» **TASK STATEMENT**:
Without any pictures, reproduce exactly the lines running from the line containing "724x523 pixels. Task: Pick" through the end of the entries.

» **MATERIAL FOR THE TASK**:
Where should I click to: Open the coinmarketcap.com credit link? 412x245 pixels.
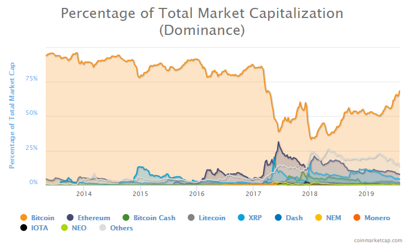[379, 240]
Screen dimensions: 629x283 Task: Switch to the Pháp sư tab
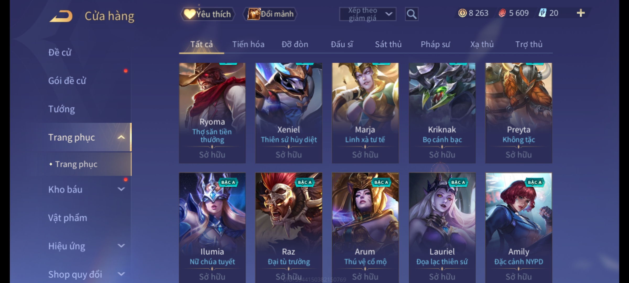[435, 44]
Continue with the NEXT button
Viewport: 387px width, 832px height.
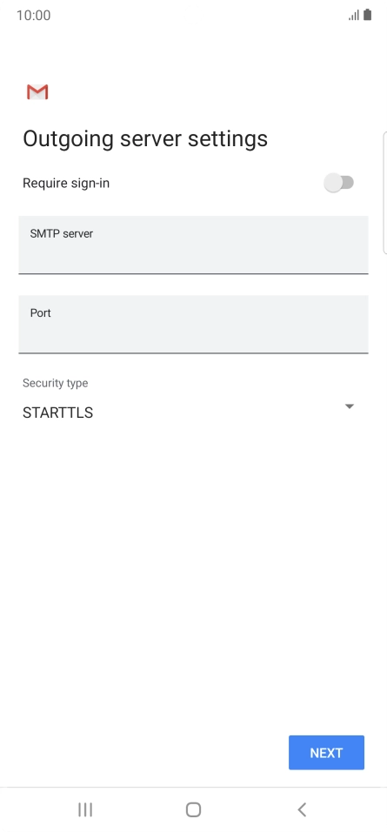tap(327, 753)
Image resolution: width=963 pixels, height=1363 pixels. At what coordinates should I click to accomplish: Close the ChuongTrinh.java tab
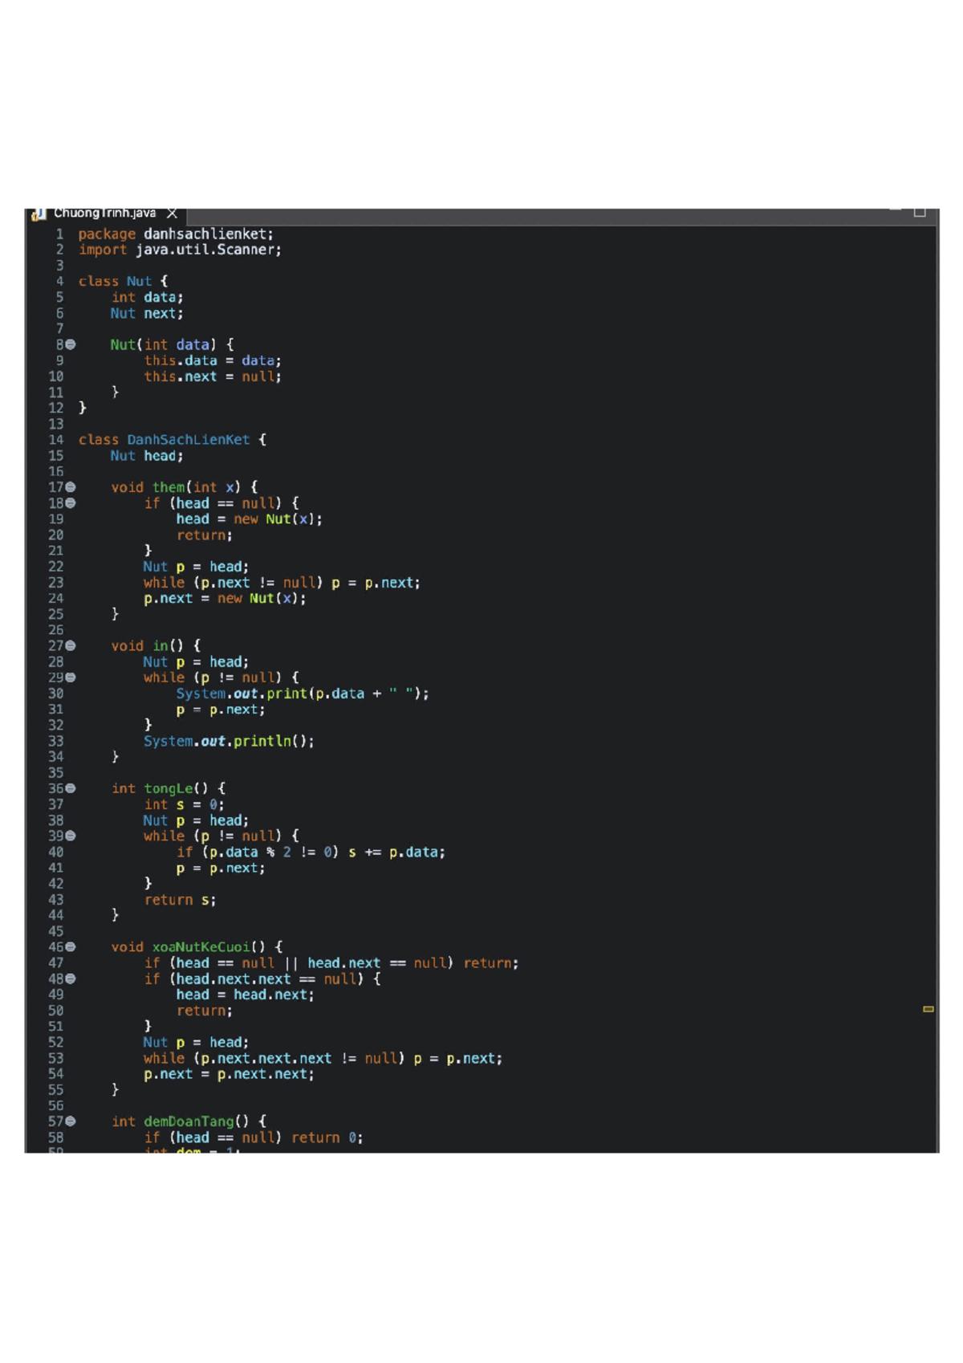(172, 214)
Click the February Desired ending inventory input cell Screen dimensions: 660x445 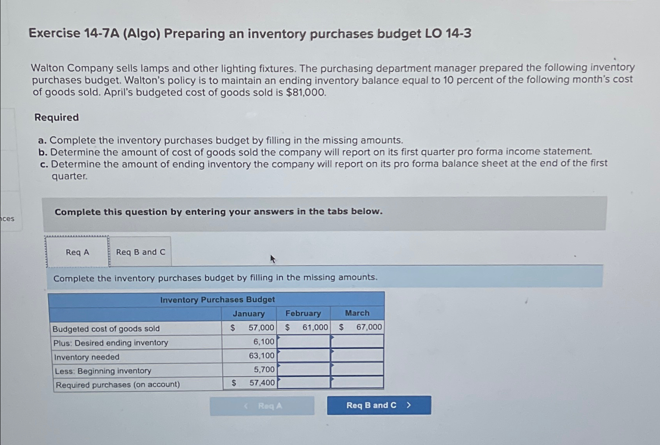tap(304, 342)
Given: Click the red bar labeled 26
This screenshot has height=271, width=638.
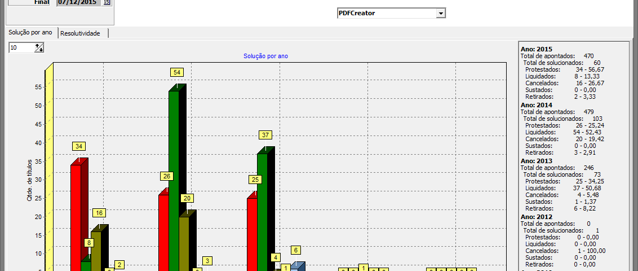Looking at the screenshot, I should [163, 231].
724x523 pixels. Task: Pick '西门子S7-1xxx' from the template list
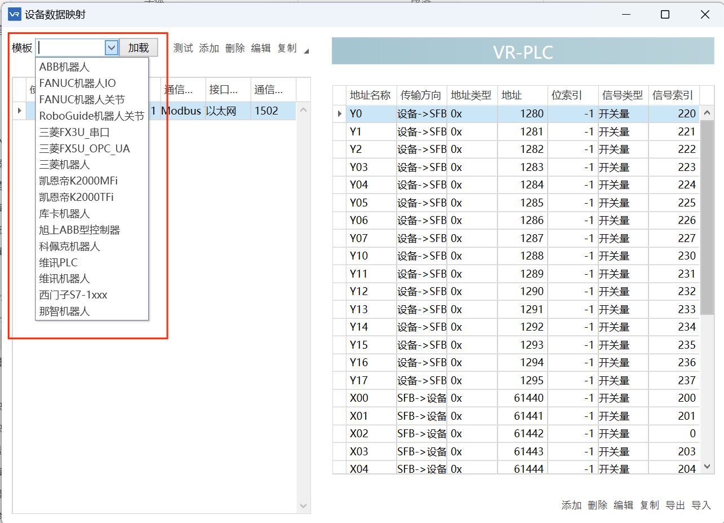[x=73, y=295]
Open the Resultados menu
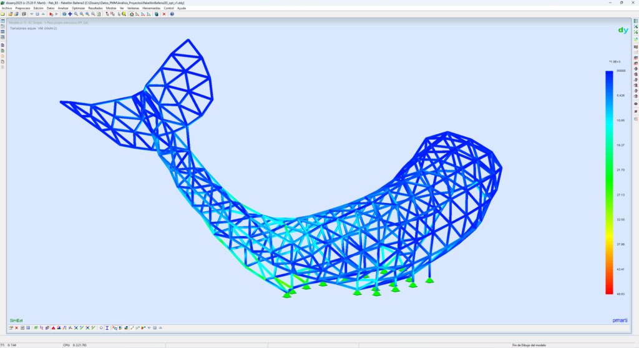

» **TASK OUTPUT**:
724x523 pixels. Task: Pick '西门子S7-1xxx' from the template list
[x=73, y=295]
Open the Resultados menu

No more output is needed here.